VOTRE CONSIGNE
Poursuivez le compte rendu du concert de Sandrine Piau et Tim Mead au Théâtre des Champs-Élysées, placé ci-dessous, en reprenant après sa dernière phrase.

EXTRAIT DU DOCUMENT
17 avril 2019 - Concert Sandrine Piau & Tim Mead au Théâtre des Champs Elysées.
Devant une salle comble, Le Concert d’Astrée et Emmanuelle Haïm donnent le ton dès l’ouverture de Rodelinda qui débute ce concert. A ecouter la belle énergie qui se dégage de cette interprétation engagée, aux équilibres impeccables et au son superbe, on pressent que l’on va passer une belle soirée.
Entrant sur le redoutable air d’Andronico, Tim Mead fait preuve d’une très grande virtuosité qui s’appuie sur un beau timbre aux échos mordorés et dont la sonorité ne se laisse pas surpasser par un orchestre virevoltant.
Sandrine Piau choisit, quant à elle, de faire son entrée sur un air d’Aci, très élégiaque, déchirant, dans lequel elle fait montre d’une très grande précision, déployant un aigu très beau dans un chant tout sur le souffle qui dispense une immense émotion.
Toute la soirée, qui se donne pour objet de retracer la carrière de Haendel à travers des témoignages des élans ou des déchirements amoureux, restera à la hauteur de cette superbe entrée en matière. Emmanuelle Haïm fait preuve d’une énergie contagieuse, entraîne son Concert d’Astree vers des moments exceptionnels, mettant en valeur les pupitres sans jamais renoncer à cette énergie presque palpable : le concerto grosso en si b majeur est une réussite, tout particulièrement son deuxième mouvement aux superbes nuances, comme le sera la magistrale interprétation de l’Ouverture d’Orlando. Pendant tout le concert, Emmanuelle Haïm veillera à mettre en valeur l’ensemble de ses interprètes , et en particulier les chanteurs qu’elle ne met jamais en danger sans toutefois les ménager...

DONNÉES
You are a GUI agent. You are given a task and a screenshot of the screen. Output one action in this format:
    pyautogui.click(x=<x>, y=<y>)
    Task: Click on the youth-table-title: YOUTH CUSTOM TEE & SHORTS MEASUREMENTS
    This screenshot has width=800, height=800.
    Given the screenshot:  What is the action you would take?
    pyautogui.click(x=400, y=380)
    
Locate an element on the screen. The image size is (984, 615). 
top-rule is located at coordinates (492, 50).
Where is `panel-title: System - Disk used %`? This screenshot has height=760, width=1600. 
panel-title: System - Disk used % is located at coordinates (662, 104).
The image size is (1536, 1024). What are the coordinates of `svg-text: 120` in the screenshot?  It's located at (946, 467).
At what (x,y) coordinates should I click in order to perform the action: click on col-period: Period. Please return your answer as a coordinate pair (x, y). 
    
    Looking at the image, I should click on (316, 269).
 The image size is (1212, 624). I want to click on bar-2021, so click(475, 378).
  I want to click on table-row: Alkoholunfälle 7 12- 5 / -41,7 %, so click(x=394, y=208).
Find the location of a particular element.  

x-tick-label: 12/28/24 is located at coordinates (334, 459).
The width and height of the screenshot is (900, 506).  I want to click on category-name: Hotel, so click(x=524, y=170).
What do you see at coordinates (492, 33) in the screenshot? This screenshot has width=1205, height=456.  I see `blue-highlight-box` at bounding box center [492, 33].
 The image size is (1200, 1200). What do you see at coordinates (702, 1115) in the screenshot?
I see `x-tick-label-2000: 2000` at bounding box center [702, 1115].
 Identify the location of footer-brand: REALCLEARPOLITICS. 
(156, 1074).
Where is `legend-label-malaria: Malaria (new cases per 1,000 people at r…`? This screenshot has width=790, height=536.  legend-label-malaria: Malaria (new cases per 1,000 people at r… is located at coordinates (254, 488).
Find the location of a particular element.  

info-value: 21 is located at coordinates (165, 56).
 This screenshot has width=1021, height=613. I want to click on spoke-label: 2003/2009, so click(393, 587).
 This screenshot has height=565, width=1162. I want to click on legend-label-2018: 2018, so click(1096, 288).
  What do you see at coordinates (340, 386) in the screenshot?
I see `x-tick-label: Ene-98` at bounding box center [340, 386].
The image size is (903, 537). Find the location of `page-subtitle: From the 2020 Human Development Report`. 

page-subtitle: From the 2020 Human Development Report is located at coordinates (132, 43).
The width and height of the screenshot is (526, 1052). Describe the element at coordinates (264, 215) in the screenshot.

RÉPONSE CI-DESSOUS
Tim Mead fait tout au long du concert la démonstration de ses très grandes qualités vocales que l’on avait déjà eu l’occasion de souligner ici. Le chant est précis, les vocalises sont conduites à la perfection sur tout le registre, sans aucune faiblesse dans l’émission. Ajoutons à cela quelques sublimes trilles et on a un « Vivi, tiranno » et un « Vaghe pupille » remarquables.
Sandrine Piau, en grande forme, est exceptionnelle. Son « Piangero » restera le temps fort de cette soirée : incarné dès le récitatif, le personnage de Cleopatre déploie une aria palpitante, bouleversante, dans laquelle chaque note, chaque nuance sont pensées. On retrouve ces qualités techniques du plus haut niveau dans un « Ah mio cor » déchirant de seconde partie qui révèle une grande tragédienne, toute en sobriété et maîtrisant parfaitement l’art des nuances.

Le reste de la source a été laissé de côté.